In the scholarly literature the trousers are also called tombūn or šawlār-gošād ('wide trousers').

== Description ==
The trousers are black and cut very wide, measuring about 120 cm around the leg. Their most distinctive feature is the very wide leg opening, usually more than 50 cm across. Further features:
- Waist: The waist is gathered in many folds.
- Pocket: They usually have a single pocket on the right side, closed with a zip or several clasps.
- Reversible cut: The front and back are cut identically, so the trousers can be worn either way round.
- Underwear: They are usually worn over underdrawers (zīr-šawlār), often simple pyjamas.

=== Belt ===
The trousers are held up by a leather belt or by a large sash of rolled white cloth (šāl). Useful objects such as a pipe and a knife are traditionally carried in the folds of the sash. Men wear the belt in one of two ways:
- with a jacket, a broad leather belt is fastened around the waist;
- with a Chogha, a narrow leather belt is worn.

Choobazi in a traditional Bakhtiari wedding, 2023

== Fabric ==
The best-known and most prized variety of the cloth is Debit-e Hāj Ali Akbari, named after the merchant Haj Ali Akbar, who ordered the fabric. Its quality comes from its fast colour and softness. Other commercial varieties include:
- Debit-e Al-Jazireh;
- Debit-e Al-Awazi;
- Debit-e Āj;
- Debit-e Haft Setāreh ('Seven Star');
- Debit-e Hasht Setāreh ('Eight Star').

== Place in Bakhtiari costume ==
The trousers form part of the full Bakhtiari male costume, together with the following:
- the Chogha, a sleeveless striped woollen tunic;
- the tall black felt cap (kolāh-e ḵhosrowī);
- giveh sandals with upturned pointed toes.
Men also wear the trousers with a jacket.

Digard reports two customs that show how closely the trousers are tied to tribal identity:
- Outsiders to the tribe (qorbatīs) are not permitted to wear them.
- Boys and shepherds often wear only the underdrawers, for reasons of economy.

== History ==
=== 19th and early 20th centuries ===
Wide trousers were already part of Bakhtiari men's dress in the 19th century.

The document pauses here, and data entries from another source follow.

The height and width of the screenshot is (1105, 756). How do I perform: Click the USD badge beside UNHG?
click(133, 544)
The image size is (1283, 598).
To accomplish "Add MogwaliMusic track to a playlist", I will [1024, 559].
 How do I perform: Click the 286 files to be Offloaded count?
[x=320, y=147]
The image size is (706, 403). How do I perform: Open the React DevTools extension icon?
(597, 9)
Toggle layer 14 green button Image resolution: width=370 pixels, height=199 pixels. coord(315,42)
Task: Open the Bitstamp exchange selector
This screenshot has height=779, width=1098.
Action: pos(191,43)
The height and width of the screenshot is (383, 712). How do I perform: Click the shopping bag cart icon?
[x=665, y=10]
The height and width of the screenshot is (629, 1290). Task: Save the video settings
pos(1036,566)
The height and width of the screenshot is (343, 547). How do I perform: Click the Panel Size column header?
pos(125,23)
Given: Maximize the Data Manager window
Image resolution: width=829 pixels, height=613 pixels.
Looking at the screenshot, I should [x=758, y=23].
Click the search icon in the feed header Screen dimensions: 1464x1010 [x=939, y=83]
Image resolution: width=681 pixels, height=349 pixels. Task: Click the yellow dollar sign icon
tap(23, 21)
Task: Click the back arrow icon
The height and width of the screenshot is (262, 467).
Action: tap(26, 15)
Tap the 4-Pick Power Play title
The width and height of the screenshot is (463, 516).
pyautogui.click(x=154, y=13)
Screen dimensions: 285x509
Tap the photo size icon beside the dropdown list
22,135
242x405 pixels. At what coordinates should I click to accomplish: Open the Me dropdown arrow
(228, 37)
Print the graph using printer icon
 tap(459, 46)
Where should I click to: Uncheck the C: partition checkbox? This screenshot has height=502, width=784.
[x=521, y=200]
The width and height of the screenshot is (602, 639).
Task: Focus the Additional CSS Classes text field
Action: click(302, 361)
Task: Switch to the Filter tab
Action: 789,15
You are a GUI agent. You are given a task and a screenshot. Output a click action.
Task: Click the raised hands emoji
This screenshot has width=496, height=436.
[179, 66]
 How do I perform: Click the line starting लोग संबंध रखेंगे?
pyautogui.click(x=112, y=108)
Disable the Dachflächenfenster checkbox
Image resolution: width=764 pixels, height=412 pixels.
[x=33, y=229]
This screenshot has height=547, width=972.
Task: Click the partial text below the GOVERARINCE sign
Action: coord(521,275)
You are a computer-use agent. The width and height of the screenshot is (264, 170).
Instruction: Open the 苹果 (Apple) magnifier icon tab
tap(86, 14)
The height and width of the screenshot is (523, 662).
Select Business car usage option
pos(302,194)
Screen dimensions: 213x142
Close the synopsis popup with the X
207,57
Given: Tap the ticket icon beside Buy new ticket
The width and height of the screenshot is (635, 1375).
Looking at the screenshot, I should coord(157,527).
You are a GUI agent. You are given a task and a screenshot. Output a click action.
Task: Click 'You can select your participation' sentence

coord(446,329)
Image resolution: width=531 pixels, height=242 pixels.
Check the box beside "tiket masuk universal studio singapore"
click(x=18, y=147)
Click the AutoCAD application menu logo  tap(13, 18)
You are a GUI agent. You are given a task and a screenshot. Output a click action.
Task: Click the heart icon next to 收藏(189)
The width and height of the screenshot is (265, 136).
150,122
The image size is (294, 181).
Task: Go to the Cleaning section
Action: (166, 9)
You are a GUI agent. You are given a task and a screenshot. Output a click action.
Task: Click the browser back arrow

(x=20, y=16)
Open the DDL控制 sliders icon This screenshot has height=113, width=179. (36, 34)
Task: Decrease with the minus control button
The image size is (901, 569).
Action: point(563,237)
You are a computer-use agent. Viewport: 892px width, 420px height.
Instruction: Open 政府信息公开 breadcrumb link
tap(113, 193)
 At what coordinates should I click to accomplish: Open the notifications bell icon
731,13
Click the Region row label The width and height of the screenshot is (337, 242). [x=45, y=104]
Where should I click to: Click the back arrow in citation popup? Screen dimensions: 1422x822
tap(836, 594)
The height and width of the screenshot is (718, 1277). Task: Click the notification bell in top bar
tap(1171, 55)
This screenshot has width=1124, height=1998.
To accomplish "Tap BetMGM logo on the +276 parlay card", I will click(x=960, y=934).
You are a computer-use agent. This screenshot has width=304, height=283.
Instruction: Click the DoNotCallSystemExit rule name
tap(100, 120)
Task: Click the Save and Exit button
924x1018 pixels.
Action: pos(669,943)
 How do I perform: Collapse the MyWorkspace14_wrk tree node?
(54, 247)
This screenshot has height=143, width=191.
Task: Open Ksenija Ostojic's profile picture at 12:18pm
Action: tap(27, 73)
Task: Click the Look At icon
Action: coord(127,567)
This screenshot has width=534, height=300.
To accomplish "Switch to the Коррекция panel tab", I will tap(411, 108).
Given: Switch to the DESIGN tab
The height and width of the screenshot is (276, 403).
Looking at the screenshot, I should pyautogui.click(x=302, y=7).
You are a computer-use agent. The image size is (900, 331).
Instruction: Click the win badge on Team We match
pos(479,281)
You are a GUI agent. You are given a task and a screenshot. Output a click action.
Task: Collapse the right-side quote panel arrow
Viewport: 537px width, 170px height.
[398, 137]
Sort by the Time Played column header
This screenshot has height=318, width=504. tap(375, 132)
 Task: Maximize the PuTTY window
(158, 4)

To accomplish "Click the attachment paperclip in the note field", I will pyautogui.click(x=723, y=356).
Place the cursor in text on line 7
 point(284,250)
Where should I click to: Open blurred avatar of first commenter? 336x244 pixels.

Their use is documented in the accounts of Western travellers who visited the Bakhtiari country in the 19th and early 20th centuries:
- Austen Henry Layard, who lived among the Bakhtiari in the 1840s and published his account in 1887;
- Isabella Bishop (1891);
- H. B. Lynch (1890);
- Henry-René d'Allemagne (1911);
- Merian C. Cooper, whose book and film Grass (1925) followed a Bakhtiari migration.
The Bakhtiari chief Sardar Asad also described the tribe's dress in his history of the Bakhtiari. In one passage he quotes the British officer Colonel Bell, who describes Bakhtiari men as wearing wide trousers, with a cartridge belt around the waist and a Martini–Henry rifle on the shoulder.

Similar trousers were worn by neighbouring tribes of southwestern Iran. In the 19th century, ordinary Qashqai men wore wide-legged trousers (tonbān), and around 1900 they wore wide-legged black trousers gathered at the waist.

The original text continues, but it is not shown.